Der durch alte Kanalleitungen großflächig zerstörte Sandsteinbelag wurde in den Restflächen belassen und mit einer speziell eingefärbten, oberflächenbehandelten Betonplatte überdeckt. Metallwinkel und eine Schüttung aus Mainkies halten respektvoll den Abstand zu den Gewölben und sichern die Entwässerung des Kellers.
Um der Mischnutzung von Kellereibetrieb und Veranstaltungsraum gerecht zu werden, entwarfen archicult - breunig architekten einen Klapptisch aus Edelstahl und Eichenholz, der die Funktionalität und das designorientierte Ambiente des Rotweinkellers untermalt. Der Tisch ist unter der Bezeichnung „Flip No.1“ patentiert, seine Vermarktung wird derzeit vorbereitet.
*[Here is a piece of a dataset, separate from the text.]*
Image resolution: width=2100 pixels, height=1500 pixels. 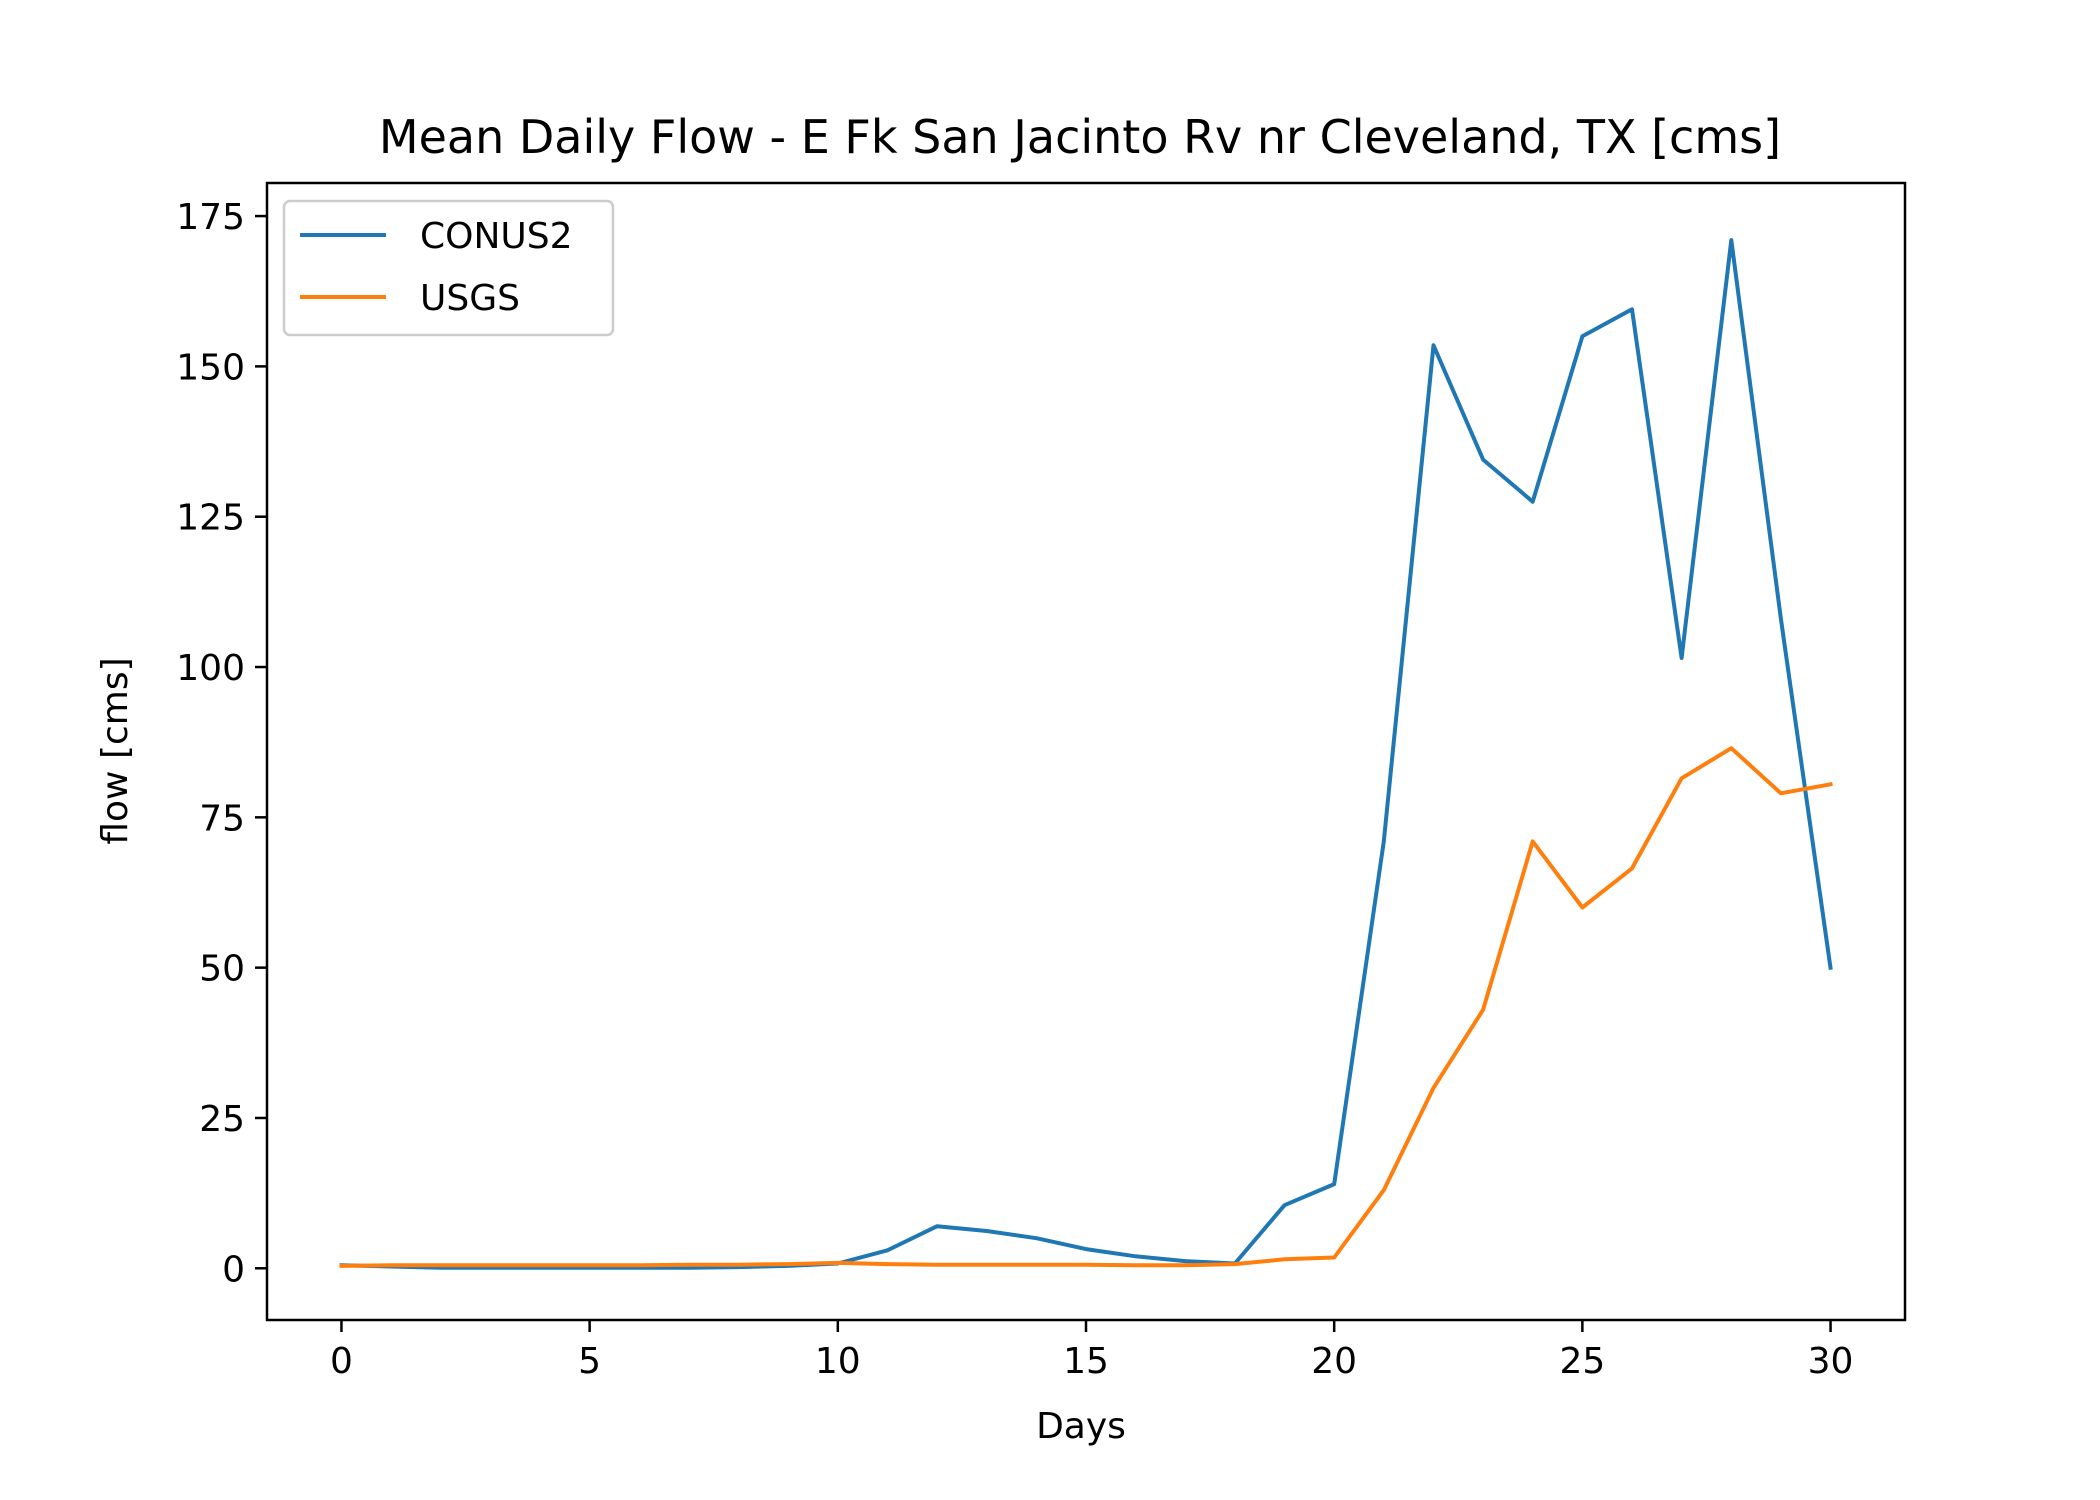 I want to click on legend: CONUS2 USGS, so click(x=448, y=268).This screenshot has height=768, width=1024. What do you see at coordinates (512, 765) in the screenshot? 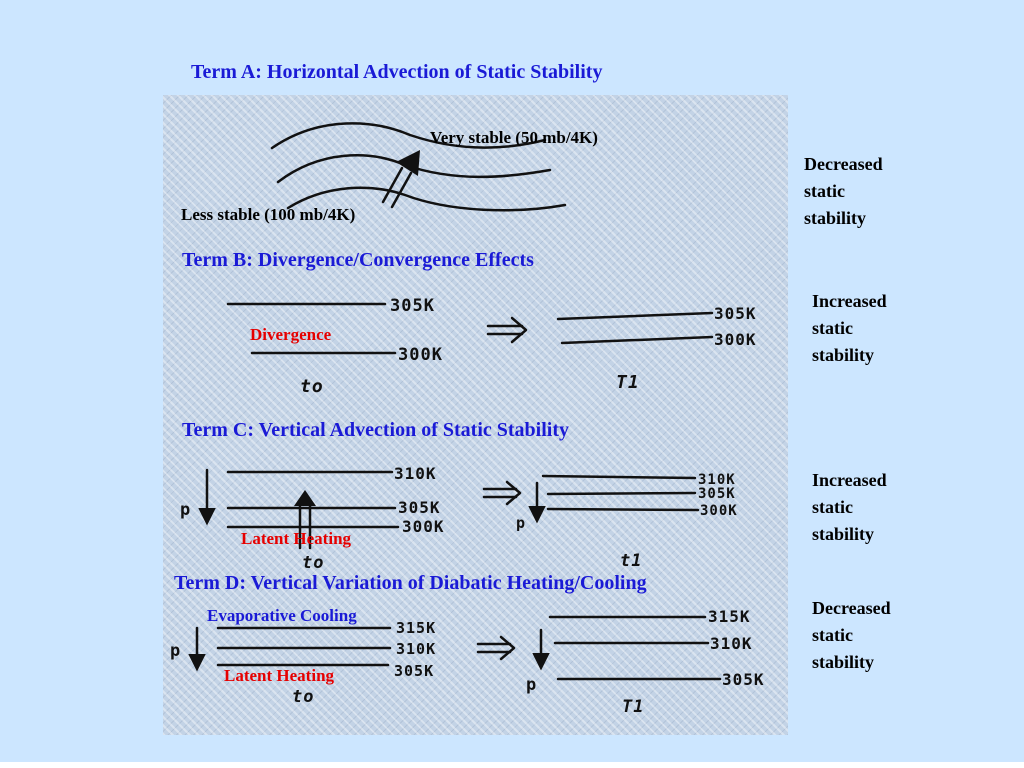
I see `bottom-strip` at bounding box center [512, 765].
Als Bestuhlung dient der äußert leichte, stabile und stapelbare Bellini Chair. Die Bar mit Kühlanlage, Lager und Lichtsteuereinheit für die Kleinbühne und den Keller stellt das Pendant zur Vinothek im Bacchuskeller dar. Auch in diesem Teil des sanierten Kellers sind Licht, Grafik und innovative Materialien bzw. Oberflächen die Hauptgestaltungsmittel, um eine vermarktungsfähige „Event-Atmosphäre“ zu erzeugen.